(Problem details) Exactly as shown below, retype every line of the data.

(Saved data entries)
☆ ☆ ☆ ☆
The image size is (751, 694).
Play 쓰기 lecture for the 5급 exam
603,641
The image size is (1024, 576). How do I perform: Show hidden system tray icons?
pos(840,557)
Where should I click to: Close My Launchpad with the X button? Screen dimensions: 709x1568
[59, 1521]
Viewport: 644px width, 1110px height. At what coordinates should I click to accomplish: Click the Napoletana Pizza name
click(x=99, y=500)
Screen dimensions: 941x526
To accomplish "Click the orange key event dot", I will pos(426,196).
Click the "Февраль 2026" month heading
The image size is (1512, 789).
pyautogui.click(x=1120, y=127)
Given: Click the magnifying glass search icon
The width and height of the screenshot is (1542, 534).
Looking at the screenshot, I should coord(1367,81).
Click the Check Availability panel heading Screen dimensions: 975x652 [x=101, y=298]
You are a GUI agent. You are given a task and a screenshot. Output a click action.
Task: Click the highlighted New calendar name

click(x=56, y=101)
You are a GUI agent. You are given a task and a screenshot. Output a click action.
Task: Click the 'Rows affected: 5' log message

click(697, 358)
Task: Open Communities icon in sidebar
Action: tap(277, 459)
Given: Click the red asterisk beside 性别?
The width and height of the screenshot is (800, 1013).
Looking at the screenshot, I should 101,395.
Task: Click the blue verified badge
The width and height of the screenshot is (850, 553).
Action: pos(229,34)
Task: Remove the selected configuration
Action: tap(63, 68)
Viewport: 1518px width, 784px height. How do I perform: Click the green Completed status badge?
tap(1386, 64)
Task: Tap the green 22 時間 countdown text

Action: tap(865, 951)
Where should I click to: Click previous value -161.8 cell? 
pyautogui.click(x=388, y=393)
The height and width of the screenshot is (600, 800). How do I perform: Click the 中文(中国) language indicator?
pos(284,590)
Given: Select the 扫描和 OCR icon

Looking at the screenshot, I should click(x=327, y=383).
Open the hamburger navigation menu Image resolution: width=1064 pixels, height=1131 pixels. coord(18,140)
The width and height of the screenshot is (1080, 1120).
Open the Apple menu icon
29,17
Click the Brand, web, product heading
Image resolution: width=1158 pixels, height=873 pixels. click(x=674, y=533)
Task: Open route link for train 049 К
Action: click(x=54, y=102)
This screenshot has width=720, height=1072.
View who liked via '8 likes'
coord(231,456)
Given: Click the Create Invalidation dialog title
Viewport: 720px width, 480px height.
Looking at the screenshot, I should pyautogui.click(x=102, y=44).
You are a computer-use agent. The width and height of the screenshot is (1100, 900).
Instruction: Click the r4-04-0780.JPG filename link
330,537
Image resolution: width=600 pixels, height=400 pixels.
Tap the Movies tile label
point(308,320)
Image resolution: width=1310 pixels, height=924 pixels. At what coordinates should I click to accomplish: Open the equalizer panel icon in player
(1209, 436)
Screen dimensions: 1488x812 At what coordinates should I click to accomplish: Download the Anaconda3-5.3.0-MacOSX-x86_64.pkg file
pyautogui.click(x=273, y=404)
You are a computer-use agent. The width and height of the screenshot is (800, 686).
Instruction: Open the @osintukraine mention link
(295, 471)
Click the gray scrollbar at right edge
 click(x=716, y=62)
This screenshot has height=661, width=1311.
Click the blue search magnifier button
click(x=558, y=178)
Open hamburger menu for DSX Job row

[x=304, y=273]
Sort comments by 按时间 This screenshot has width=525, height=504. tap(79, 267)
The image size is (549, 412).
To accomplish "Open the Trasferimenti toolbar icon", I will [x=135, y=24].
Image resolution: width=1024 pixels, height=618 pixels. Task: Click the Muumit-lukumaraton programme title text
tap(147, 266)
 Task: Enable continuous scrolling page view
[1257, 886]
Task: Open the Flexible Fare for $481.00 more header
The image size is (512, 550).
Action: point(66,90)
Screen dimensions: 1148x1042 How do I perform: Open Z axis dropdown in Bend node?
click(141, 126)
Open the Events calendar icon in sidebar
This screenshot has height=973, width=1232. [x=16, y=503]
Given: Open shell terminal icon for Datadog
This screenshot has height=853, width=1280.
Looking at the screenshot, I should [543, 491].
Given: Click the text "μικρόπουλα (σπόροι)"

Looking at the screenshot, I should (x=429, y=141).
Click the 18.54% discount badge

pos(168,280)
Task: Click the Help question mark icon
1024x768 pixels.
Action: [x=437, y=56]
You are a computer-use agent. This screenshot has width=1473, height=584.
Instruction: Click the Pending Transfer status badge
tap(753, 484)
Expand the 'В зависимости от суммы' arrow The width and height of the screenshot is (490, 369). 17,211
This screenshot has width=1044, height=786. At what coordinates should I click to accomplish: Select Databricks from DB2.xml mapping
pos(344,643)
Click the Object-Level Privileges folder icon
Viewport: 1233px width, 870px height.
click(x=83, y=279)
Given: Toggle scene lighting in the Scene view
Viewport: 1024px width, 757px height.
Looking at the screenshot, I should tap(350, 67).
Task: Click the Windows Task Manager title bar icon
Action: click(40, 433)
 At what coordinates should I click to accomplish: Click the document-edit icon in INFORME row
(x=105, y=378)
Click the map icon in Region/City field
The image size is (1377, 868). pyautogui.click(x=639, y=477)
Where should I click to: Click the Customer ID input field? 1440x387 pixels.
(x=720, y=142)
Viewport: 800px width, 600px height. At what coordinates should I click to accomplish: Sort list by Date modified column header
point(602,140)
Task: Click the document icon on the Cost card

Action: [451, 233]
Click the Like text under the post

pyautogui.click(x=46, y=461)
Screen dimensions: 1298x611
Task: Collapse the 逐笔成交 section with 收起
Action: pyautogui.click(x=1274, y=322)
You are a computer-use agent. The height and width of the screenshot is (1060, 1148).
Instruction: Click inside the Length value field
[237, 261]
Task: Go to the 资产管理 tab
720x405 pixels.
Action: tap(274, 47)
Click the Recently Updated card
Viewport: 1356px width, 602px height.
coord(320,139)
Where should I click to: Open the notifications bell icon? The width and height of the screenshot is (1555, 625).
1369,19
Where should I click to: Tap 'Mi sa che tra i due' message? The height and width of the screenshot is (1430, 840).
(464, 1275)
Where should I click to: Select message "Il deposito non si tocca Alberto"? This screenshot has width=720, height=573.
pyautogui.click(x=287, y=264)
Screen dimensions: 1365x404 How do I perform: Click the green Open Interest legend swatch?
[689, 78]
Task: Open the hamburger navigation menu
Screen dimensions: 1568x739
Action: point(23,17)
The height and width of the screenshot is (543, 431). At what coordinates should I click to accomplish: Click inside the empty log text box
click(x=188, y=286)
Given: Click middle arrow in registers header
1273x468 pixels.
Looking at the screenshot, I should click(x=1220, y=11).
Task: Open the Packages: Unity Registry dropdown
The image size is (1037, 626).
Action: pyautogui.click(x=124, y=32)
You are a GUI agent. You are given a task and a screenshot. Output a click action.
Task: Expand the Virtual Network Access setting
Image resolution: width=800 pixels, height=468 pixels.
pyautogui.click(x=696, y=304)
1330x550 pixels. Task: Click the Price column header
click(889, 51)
☆ ☆ ☆ ☆
(Expected answer)
The image size is (751, 694).
Play 쓰기 lecture for the 5급 exam
603,641
The image size is (1024, 576). How do I perform: Show hidden system tray icons?
pos(840,557)
Where should I click to: Close My Launchpad with the X button? Screen dimensions: 709x1568
[59, 1521]
Viewport: 644px width, 1110px height. At what coordinates should I click to accomplish: Click the Napoletana Pizza name
click(x=99, y=500)
Screen dimensions: 941x526
To accomplish "Click the orange key event dot", I will pos(426,196).
Click the "Февраль 2026" month heading
The image size is (1512, 789).
pyautogui.click(x=1120, y=127)
Given: Click the magnifying glass search icon
The width and height of the screenshot is (1542, 534).
Looking at the screenshot, I should coord(1367,81).
Click the Check Availability panel heading Screen dimensions: 975x652 [x=101, y=298]
You are a GUI agent. You are given a task and a screenshot. Output a click action.
Task: Click the highlighted New calendar name

click(x=56, y=101)
You are a GUI agent. You are given a task and a screenshot. Output a click action.
Task: Click the 'Rows affected: 5' log message

click(697, 358)
Task: Open Communities icon in sidebar
Action: tap(277, 459)
Given: Click the red asterisk beside 性别?
The width and height of the screenshot is (800, 1013).
Looking at the screenshot, I should 101,395.
Task: Click the blue verified badge
The width and height of the screenshot is (850, 553).
Action: pos(229,34)
Task: Remove the selected configuration
Action: tap(63, 68)
Viewport: 1518px width, 784px height. How do I perform: Click the green Completed status badge?
tap(1386, 64)
Task: Tap the green 22 時間 countdown text

Action: tap(865, 951)
Where should I click to: Click previous value -161.8 cell? 
pyautogui.click(x=388, y=393)
The height and width of the screenshot is (600, 800). How do I perform: Click the 中文(中国) language indicator?
pos(284,590)
Given: Select the 扫描和 OCR icon

Looking at the screenshot, I should click(x=327, y=383).
Open the hamburger navigation menu Image resolution: width=1064 pixels, height=1131 pixels. coord(18,140)
The width and height of the screenshot is (1080, 1120).
Open the Apple menu icon
29,17
Click the Brand, web, product heading
Image resolution: width=1158 pixels, height=873 pixels. click(x=674, y=533)
Task: Open route link for train 049 К
Action: click(x=54, y=102)
This screenshot has width=720, height=1072.
View who liked via '8 likes'
coord(231,456)
Given: Click the Create Invalidation dialog title
Viewport: 720px width, 480px height.
Looking at the screenshot, I should pyautogui.click(x=102, y=44).
You are a computer-use agent. The width and height of the screenshot is (1100, 900).
Instruction: Click the r4-04-0780.JPG filename link
330,537
Image resolution: width=600 pixels, height=400 pixels.
Tap the Movies tile label
point(308,320)
Image resolution: width=1310 pixels, height=924 pixels. At what coordinates should I click to accomplish: Open the equalizer panel icon in player
(1209, 436)
Screen dimensions: 1488x812 At what coordinates should I click to accomplish: Download the Anaconda3-5.3.0-MacOSX-x86_64.pkg file
pyautogui.click(x=273, y=404)
You are a computer-use agent. The width and height of the screenshot is (800, 686).
Instruction: Open the @osintukraine mention link
(295, 471)
Click the gray scrollbar at right edge
 click(x=716, y=62)
This screenshot has height=661, width=1311.
Click the blue search magnifier button
click(x=558, y=178)
Open hamburger menu for DSX Job row

[x=304, y=273]
Sort comments by 按时间 This screenshot has width=525, height=504. tap(79, 267)
The image size is (549, 412).
To accomplish "Open the Trasferimenti toolbar icon", I will [x=135, y=24].
Image resolution: width=1024 pixels, height=618 pixels. Task: Click the Muumit-lukumaraton programme title text
tap(147, 266)
 Task: Enable continuous scrolling page view
[1257, 886]
Task: Open the Flexible Fare for $481.00 more header
The image size is (512, 550).
Action: point(66,90)
Screen dimensions: 1148x1042 How do I perform: Open Z axis dropdown in Bend node?
click(141, 126)
Open the Events calendar icon in sidebar
This screenshot has height=973, width=1232. [x=16, y=503]
Given: Open shell terminal icon for Datadog
This screenshot has height=853, width=1280.
Looking at the screenshot, I should [543, 491].
Given: Click the text "μικρόπουλα (σπόροι)"

Looking at the screenshot, I should (x=429, y=141).
Click the 18.54% discount badge

pos(168,280)
Task: Click the Help question mark icon
1024x768 pixels.
Action: [x=437, y=56]
You are a computer-use agent. This screenshot has width=1473, height=584.
Instruction: Click the Pending Transfer status badge
tap(753, 484)
Expand the 'В зависимости от суммы' arrow The width and height of the screenshot is (490, 369). 17,211
This screenshot has width=1044, height=786. At what coordinates should I click to accomplish: Select Databricks from DB2.xml mapping
pos(344,643)
Click the Object-Level Privileges folder icon
Viewport: 1233px width, 870px height.
click(x=83, y=279)
Given: Toggle scene lighting in the Scene view
Viewport: 1024px width, 757px height.
Looking at the screenshot, I should tap(350, 67).
Task: Click the Windows Task Manager title bar icon
Action: click(40, 433)
 At what coordinates should I click to accomplish: Click the document-edit icon in INFORME row
(x=105, y=378)
Click the map icon in Region/City field
The image size is (1377, 868). pyautogui.click(x=639, y=477)
Where should I click to: Click the Customer ID input field? 1440x387 pixels.
(x=720, y=142)
Viewport: 800px width, 600px height. At what coordinates should I click to accomplish: Sort list by Date modified column header
point(602,140)
Task: Click the document icon on the Cost card

Action: [451, 233]
Click the Like text under the post

pyautogui.click(x=46, y=461)
Screen dimensions: 1298x611
Task: Collapse the 逐笔成交 section with 收起
Action: pyautogui.click(x=1274, y=322)
You are a computer-use agent. The height and width of the screenshot is (1060, 1148).
Instruction: Click inside the Length value field
[237, 261]
Task: Go to the 资产管理 tab
720x405 pixels.
Action: tap(274, 47)
Click the Recently Updated card
Viewport: 1356px width, 602px height.
coord(320,139)
Where should I click to: Open the notifications bell icon? The width and height of the screenshot is (1555, 625).
1369,19
Where should I click to: Tap 'Mi sa che tra i due' message? The height and width of the screenshot is (1430, 840).
(464, 1275)
Where should I click to: Select message "Il deposito non si tocca Alberto"? This screenshot has width=720, height=573.
pyautogui.click(x=287, y=264)
Screen dimensions: 1365x404 How do I perform: Click the green Open Interest legend swatch?
[689, 78]
Task: Open the hamburger navigation menu
Screen dimensions: 1568x739
Action: point(23,17)
The height and width of the screenshot is (543, 431). At what coordinates should I click to accomplish: Click inside the empty log text box
click(x=188, y=286)
Given: Click middle arrow in registers header
1273x468 pixels.
Looking at the screenshot, I should click(x=1220, y=11).
Task: Open the Packages: Unity Registry dropdown
The image size is (1037, 626).
Action: pyautogui.click(x=124, y=32)
You are a GUI agent. You are given a task and a screenshot. Output a click action.
Task: Expand the Virtual Network Access setting
Image resolution: width=800 pixels, height=468 pixels.
pyautogui.click(x=696, y=304)
1330x550 pixels. Task: Click the Price column header
click(889, 51)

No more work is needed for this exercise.